In the above example, the data flow tracking results can be printed to the standard output like the following:
auto app = holoscan::make_application<MyPingApp>();
auto& tracker = app->track(); // Enable Data Flow Tracking
// Change application configurations
...
app->run();
tracker.print();
app = MyPingApp()
with Tracker(app) as tracker:
# Change tracker and application configurations
...
app.run()
tracker.print()
Data flow tracking can be customized using a few, optional configuration parameters. The
track()
method (C++
/Tracker class in python
) can be configured to skip a few messages at
the beginning of an application’s execution as a warm-up period. It is also possible to discard a few
messages at the end of an application’s run as a wrap-up period. Additionally, outlier
end-to-end latencies can be ignored by setting a latency threshold value which is the minimum
latency below which the observed latencies are ignored.
For effective benchmarking, it is common practice to include warm-up and cool-down periods by skipping the initial and final messages.
Listing 37 Optional parameters to
track()
Fragment::track(uint64_t num_start_messages_to_skip = kDefaultNumStartMessagesToSkip,
uint64_t num_last_messages_to_discard = kDefaultNumLastMessagesToDiscard,
int latency_threshold = kDefaultLatencyThreshold);
Listing 38 Optional parameters to
Tracker
Tracker(num_start_messages_to_skip=num_start_messages_to_skip,
num_last_messages_to_discard=num_last_messages_to_discard,
latency_threshold=latency_threshold)
The default values of these parameters of track()
are as follows:
kDefaultNumStartMessagesToSkip
: 10kDefaultNumLastMessagesToDiscard
: 10kDefaultLatencyThreshold
: 0 (do not filter out any latency values)

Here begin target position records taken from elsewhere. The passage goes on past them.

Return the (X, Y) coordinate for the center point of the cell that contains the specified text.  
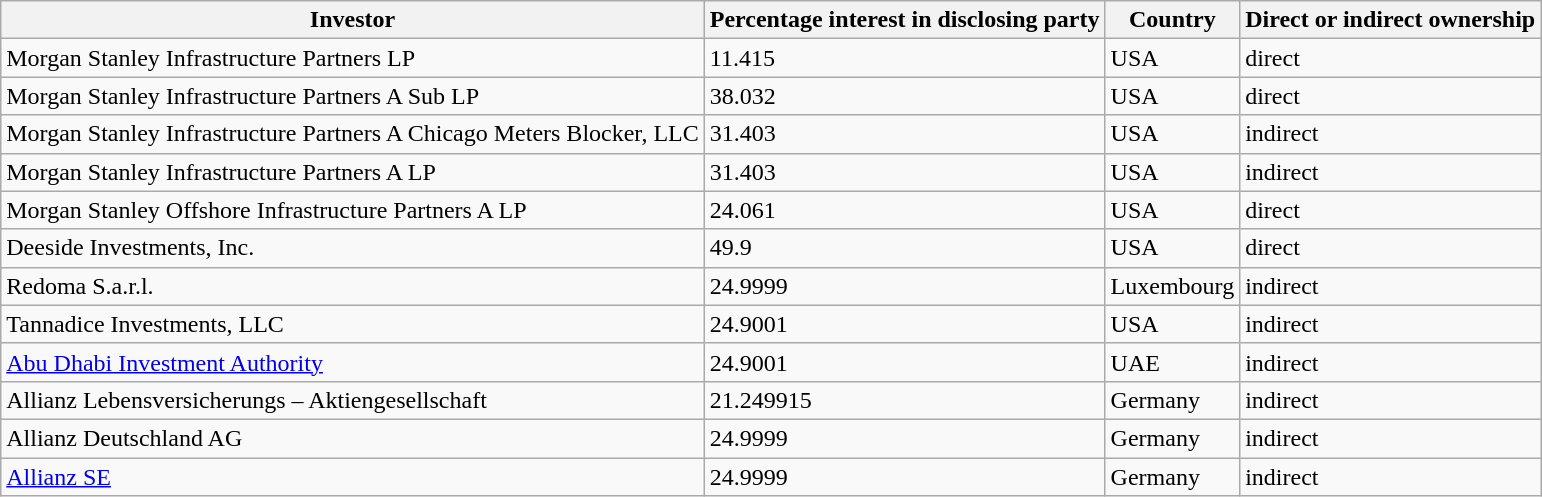
Direct or indirect ownership (1390, 20)
Redoma S.a.r.l. (353, 286)
Percentage interest in disclosing party (904, 20)
UAE (1172, 362)
24.061 (904, 210)
Abu Dhabi Investment Authority (353, 362)
Country (1172, 20)
49.9 (904, 248)
Luxembourg (1172, 286)
Tannadice Investments, LLC (353, 324)
11.415 (904, 58)
Morgan Stanley Infrastructure Partners A Chicago Meters Blocker, LLC (353, 134)
Morgan Stanley Infrastructure Partners LP (353, 58)
Investor (353, 20)
Allianz Lebensversicherungs – Aktiengesellschaft (353, 400)
Morgan Stanley Infrastructure Partners A Sub LP (353, 96)
Morgan Stanley Offshore Infrastructure Partners A LP (353, 210)
38.032 (904, 96)
Allianz Deutschland AG (353, 438)
Deeside Investments, Inc. (353, 248)
Morgan Stanley Infrastructure Partners A LP (353, 172)
21.249915 (904, 400)
Allianz SE (353, 477)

These parameters can also be configured using the helper functions:
set_skip_starting_messages
,
set_discard_last_messages
and set_skip_latencies
.
The Data Flow Tracking API provides the ability to log every message’s graph-traversal information to a file. This enables developers to analyze the data flow at a granular level. When logging is enabled, every message’s received and sent timestamps at every operator between the root and the leaf operators are logged after a message has been processed at the leaf operator.
The logging is enabled by calling the enable_logging
method in C++
and by providing the filename
parameter to Tracker
in python
.
auto app = holoscan::make_application<MyPingApp>();
auto& tracker = app->track(); // Enable Data Flow Tracking
tracker.enable_logging("logging_file_name.log");
...
app->run();
app = MyPingApp()
with Tracker(app, filename="logger.log") as tracker:
...
app.run()
The logger file logs the paths of the messages after a leaf operator has finished its compute
method.
Every path in the logfile includes an array of tuples of the form:
“(root operator name, message receive timestamp, message publish timestamp) -> … -> (leaf operator name, message receive timestamp, message publish timestamp)”.
This log file can further be analyzed to understand latency distributions, bottlenecks, data flow and other characteristics of an application.